Extracted entries START

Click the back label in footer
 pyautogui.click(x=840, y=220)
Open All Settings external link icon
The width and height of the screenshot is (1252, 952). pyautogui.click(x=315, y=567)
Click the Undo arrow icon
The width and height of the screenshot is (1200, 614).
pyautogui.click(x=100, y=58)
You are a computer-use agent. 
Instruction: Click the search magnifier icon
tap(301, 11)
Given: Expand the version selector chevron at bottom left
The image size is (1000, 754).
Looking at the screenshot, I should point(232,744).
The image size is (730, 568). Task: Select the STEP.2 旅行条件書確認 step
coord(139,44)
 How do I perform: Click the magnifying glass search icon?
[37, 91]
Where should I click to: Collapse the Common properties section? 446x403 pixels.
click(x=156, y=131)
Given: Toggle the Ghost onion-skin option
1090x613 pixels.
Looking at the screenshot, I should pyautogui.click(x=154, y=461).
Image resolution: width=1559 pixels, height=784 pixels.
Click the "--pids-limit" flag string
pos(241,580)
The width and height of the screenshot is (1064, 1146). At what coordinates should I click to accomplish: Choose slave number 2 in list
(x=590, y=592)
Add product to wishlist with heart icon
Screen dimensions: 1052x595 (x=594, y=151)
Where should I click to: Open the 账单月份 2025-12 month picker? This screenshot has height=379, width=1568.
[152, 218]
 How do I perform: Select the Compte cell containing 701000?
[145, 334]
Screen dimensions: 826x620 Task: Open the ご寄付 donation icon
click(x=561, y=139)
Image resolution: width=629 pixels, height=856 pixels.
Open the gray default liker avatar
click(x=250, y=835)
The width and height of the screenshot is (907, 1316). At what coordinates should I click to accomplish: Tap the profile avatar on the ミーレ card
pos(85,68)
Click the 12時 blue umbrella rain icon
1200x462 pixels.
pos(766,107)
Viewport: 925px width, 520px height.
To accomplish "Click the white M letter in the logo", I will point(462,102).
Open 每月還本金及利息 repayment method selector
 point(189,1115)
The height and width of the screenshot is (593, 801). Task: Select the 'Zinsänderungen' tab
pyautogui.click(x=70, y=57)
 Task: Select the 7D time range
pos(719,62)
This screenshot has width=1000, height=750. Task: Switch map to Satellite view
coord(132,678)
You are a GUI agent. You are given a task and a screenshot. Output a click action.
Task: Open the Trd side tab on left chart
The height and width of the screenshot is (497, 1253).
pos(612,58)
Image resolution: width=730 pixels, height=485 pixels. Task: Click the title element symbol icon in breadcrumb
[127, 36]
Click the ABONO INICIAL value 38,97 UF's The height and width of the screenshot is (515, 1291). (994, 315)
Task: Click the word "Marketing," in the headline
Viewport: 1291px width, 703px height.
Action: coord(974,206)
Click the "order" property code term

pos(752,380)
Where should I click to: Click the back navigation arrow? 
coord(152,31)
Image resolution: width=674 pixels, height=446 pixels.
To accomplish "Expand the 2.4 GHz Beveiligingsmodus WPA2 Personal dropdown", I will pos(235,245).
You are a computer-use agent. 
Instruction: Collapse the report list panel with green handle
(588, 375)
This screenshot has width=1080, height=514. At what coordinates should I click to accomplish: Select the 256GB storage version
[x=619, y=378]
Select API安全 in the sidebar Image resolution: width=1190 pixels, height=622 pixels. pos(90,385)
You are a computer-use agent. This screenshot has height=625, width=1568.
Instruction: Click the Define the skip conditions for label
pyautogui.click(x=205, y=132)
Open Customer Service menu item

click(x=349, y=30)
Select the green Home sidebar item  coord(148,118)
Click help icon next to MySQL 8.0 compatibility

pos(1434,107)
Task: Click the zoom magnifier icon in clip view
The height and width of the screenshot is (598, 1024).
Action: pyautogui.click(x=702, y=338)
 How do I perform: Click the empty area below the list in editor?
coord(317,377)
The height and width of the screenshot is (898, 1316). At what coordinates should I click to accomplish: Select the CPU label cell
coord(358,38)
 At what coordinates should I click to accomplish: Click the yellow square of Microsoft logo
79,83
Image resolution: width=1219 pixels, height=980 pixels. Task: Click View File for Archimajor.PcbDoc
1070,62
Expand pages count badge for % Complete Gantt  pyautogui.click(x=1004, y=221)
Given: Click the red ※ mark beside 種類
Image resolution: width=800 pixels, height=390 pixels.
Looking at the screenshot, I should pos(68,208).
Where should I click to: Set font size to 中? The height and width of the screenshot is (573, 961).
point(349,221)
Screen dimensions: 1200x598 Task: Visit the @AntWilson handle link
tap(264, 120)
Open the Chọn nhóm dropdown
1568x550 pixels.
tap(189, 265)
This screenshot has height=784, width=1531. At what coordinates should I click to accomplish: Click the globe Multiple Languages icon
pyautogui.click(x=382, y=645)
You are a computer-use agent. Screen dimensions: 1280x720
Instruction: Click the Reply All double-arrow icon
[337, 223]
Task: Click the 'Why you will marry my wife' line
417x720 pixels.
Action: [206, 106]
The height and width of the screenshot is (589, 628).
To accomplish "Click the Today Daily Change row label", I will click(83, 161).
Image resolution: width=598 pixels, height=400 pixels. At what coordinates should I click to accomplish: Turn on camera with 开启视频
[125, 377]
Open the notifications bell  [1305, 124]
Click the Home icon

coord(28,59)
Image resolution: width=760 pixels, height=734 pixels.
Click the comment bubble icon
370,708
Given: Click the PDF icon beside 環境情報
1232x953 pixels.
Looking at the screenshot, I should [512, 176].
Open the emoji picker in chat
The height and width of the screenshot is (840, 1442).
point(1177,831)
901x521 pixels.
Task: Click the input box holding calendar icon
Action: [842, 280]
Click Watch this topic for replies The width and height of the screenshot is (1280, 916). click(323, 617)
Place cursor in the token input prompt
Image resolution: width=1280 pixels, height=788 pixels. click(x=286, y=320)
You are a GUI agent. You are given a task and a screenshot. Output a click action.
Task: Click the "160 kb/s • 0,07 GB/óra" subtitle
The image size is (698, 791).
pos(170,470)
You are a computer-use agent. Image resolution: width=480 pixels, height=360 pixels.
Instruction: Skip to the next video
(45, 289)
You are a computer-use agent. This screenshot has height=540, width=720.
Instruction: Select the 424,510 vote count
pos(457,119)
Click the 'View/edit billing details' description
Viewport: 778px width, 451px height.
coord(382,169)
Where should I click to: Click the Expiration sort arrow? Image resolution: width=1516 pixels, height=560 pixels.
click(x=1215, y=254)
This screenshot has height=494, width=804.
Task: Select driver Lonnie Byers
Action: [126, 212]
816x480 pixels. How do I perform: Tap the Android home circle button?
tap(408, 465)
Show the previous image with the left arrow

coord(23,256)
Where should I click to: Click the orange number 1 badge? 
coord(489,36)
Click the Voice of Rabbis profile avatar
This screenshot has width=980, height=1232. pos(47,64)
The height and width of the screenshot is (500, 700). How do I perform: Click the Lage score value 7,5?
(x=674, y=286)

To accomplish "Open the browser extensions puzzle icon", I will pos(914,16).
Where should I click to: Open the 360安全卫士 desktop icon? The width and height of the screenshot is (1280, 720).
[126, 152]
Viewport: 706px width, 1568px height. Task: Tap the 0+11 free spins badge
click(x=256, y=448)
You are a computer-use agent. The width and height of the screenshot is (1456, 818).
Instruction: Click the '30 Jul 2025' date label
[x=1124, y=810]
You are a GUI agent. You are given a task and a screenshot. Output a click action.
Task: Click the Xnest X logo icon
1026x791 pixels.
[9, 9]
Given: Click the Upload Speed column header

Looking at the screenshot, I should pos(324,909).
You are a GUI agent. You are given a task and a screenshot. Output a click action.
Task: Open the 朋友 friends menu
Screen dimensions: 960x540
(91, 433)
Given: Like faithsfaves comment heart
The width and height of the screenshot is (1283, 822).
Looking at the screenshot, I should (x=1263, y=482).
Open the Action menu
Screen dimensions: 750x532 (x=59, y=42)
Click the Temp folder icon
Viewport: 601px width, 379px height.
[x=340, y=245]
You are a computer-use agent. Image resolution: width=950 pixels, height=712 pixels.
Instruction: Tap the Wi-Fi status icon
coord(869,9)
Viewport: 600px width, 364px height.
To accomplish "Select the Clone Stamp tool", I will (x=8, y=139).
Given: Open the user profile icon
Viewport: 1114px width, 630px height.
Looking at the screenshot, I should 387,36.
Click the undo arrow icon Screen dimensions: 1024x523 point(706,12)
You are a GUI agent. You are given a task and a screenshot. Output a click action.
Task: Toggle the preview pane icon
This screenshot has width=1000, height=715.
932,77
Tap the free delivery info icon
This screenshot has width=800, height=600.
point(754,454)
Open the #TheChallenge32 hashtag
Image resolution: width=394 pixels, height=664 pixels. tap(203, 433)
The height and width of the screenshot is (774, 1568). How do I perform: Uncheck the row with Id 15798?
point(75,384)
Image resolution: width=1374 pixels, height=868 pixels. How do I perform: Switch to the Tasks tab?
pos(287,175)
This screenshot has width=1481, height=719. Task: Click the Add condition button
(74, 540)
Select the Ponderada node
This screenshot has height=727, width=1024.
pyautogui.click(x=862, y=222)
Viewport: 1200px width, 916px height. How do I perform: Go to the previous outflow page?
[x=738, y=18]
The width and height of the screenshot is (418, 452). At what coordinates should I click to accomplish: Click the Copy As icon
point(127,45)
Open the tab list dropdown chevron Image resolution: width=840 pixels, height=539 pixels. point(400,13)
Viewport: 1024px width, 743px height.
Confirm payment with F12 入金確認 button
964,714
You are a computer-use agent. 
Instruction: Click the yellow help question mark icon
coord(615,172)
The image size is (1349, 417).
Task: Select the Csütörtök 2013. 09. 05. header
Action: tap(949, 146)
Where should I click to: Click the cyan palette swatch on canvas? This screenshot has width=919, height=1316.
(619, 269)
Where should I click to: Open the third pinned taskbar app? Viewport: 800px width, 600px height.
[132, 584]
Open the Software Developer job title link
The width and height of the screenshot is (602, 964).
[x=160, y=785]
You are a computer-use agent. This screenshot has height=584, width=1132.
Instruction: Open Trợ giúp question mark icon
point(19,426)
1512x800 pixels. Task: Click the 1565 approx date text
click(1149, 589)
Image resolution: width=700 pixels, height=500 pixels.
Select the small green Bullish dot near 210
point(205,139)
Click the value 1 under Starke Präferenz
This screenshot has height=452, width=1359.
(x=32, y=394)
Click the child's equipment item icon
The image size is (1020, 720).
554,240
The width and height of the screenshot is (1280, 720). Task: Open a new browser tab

Extracted entries END

__Exercise brief__
Give the number of lines in the data that contain the word "chevron", and add no other text.

__Reply__
2